The mountain gorillas that live in Rwanda’s Volcanoes National Park have frequent encounters with humans. On any given day, the animals might come across smartphone-toting tourists, fecal-sampleswiping biologists or antibiotic-administering veterinarians.

So when the coronavirus started spreading around the world in early 2020, experts worried that people might unwittingly pass the virus to the endangered apes, which are known to be vulnerable to a variety of human pathogens.

“In the past, other human viruses have caused respiratory illness in the gorillas,” said Dr. Kirsten Gilardi, executive director of Gorilla Doctors, an international team of veterinarians that provides care for wild gorillas.

“We were on pins and needles wondering, OK, if this virus gets into the mountain gorillas, what’s it going to do?” Gilardi said.

In March 2020, to safeguard the animals, Rwanda temporarily closed Volcanoes National Park. When the park reopened a few months later, it had strict new precautions in place, including requiring tourists and researchers to wear masks and keep their distance from the gorillas. These rules, plus a general drop-off in tourism, mean that the park’s gorillas have had relatively few close encounters with humans during the pandemic, Gilardi said.

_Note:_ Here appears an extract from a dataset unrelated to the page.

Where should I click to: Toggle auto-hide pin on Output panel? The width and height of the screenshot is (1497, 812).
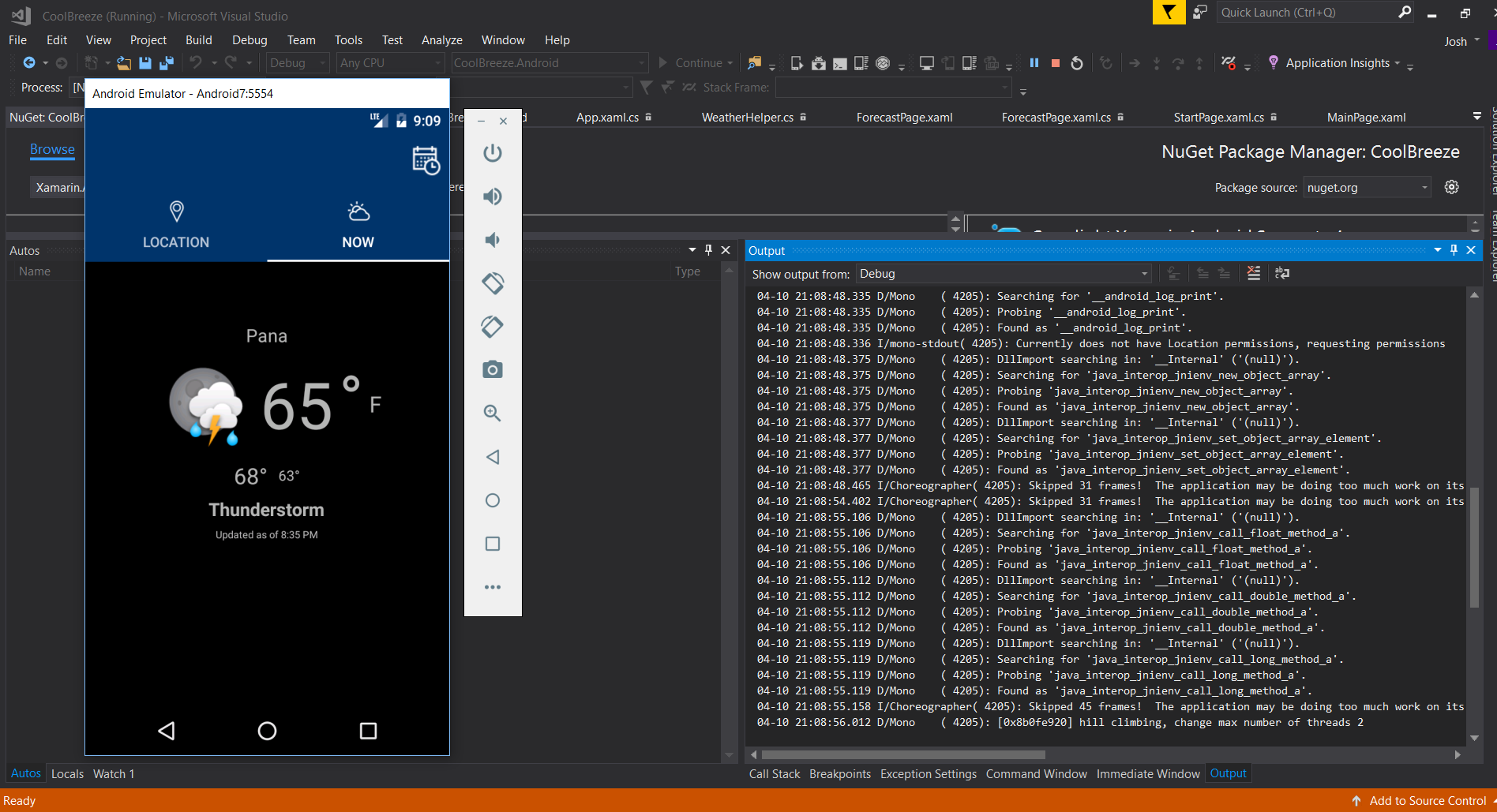point(1454,250)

And so far, there have been no signs of the coronavirus among the gorillas. But in trying to control an extraordinary health threat, officials may have also alleviated a more everyday one: the routine transmission of respiratory diseases from humans to great apes. Since March 2020, the number of outbreaks of respiratory illness among the park’s gorillas has fallen to 1.6 a year, on average, from 5.4.

The findings suggest that even after the pandemic wanes, stricter controls may be needed to help protect endangered apes from catching diseases from people, scientists said.